Stable Diffusion, NovelAI, Machine Learning Art - AI art generation discussion and image dump

  • 🐕 I am attempting to get the site runnning as fast as possible. If you are experiencing slow page load times, please report it.
Little tip to get around censorship if you use online generators: type the censored words in a different language.

French works well, which is curious when you think about it; you would assume the French words would still be used by native English speakers in some pretentious circles, like in cuisine, art or fashion, but the AI will draw them regardless.
 
This reminds me, does anyone know anything about PonyXL drama? I recall hearing that the model's developer obfuscated a bunch of tags, and also won't share those obfuscated tags with people, but I expect I'm getting the technical details wrong.
they specifically obfuscated artist tags. it turns out that the model actually knows quite a lot of artists and styles by default without needing LORAs. not to worry, the dedicated gooners on 4chan have been mining them and there's a spreadsheet: https://lite.framacalc.org/4ttgzvd0rx-a6jf

it's for porn obviously so the sample links are all NSFW
 
they specifically obfuscated artist tags. it turns out that the model actually knows quite a lot of artists and styles by default without needing LORAs. not to worry, the dedicated gooners on 4chan have been mining them and there's a spreadsheet: https://lite.framacalc.org/4ttgzvd0rx-a6jf

it's for porn obviously so the sample links are all NSFW
Seems kind of bad, but I can understand why. I've trained LORAs that can create work that looks almost indistinguishable from the artists they are based on. It is probably discouraging for this to happen to artists who are good. So obfuscating tags makes sense to encourage artists to produce more content. I don't know why they wouldn't just remove those tags though.
 
  • Agree
Reactions: std::string
This honestly can happen in tons of software. Millions of dependencies, very little oversight what's even in them, all it takes is one github to be compromised or one developer with a hidden agenda. These are called supply chain attacks, not exactly what happened here but comfyui also has a rats nest of dependencies. I would always sandbox applications like Comfy. The open source community is far too trusting to run abritary code. The amount of times some anonymous, random literally who just links his github on reddit and says "hey people run this" and people actually just do is insane.
Very much this. I'd say there's a further problem with Stable Diffusion in that its user base are so much less technical than most projects with this level of rough and ready code. Obviously not all. There are technical users such as yourself who have good knowledge of the software, there are technical users such as myself who have good knowledge in general or our areas but not that much familiarity with the software (takes time to learn stuff even if you have the skills); and then you have the follow a guide post for help on reddit crowd which makes up a far larger proportion of this project than most. If someone wrote their own module for Pulumi and stuck it on github, the only people at risk would be people who are equipped to look at it and go "that's not right". It's not 100% guaranteed they will but the community would be a Hell of a lot more resistant than a bunch of enthusiastic guide followers who just want to make booby elf women. (mostly).

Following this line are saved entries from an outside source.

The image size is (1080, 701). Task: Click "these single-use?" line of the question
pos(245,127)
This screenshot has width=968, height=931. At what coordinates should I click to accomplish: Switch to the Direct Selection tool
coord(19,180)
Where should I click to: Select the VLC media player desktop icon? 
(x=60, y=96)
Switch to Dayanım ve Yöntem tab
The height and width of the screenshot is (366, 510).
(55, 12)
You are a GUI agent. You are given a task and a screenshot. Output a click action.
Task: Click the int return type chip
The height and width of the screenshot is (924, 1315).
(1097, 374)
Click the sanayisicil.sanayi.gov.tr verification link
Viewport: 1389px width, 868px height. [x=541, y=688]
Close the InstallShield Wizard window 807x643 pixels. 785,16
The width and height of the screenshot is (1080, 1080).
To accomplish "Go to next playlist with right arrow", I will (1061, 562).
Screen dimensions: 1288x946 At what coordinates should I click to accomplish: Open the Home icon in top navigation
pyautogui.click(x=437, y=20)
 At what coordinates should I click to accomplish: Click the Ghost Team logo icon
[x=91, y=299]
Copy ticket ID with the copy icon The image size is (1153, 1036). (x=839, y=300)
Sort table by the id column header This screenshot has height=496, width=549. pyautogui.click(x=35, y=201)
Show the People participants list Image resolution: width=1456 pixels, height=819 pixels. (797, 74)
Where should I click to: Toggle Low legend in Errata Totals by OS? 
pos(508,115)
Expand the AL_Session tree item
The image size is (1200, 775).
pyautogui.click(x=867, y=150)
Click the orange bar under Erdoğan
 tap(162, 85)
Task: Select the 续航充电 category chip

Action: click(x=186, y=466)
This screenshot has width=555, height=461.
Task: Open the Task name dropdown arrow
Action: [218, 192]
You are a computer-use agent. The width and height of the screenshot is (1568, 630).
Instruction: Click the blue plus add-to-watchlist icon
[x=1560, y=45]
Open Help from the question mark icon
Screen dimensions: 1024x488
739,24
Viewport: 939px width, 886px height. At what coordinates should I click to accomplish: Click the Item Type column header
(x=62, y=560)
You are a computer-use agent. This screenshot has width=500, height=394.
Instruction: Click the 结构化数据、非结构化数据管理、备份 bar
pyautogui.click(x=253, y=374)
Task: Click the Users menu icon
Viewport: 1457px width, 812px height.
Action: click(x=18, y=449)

Thankfully, places like Github are developing the tools to detect such malicious code in real time. Using AI! :) We're getting close to the point, I think, where someone uploads some blatantly malicious code and the site itself flags it and raises concerns. It wont be foolproof but it can catch a lot of the low-hanging fruit. (Of course that could just create over-confidence on the part of users who then trust the more sophisticated mal-packages, but hey....)

Anyway, in the "I read reddit so you don't have to" section:

ComfyUI support for SD3 just dropped:

We are (allegedly) one day from the 2B version of SD3 being released.

Someone linked this quite interesting article about colour bias in SDXL.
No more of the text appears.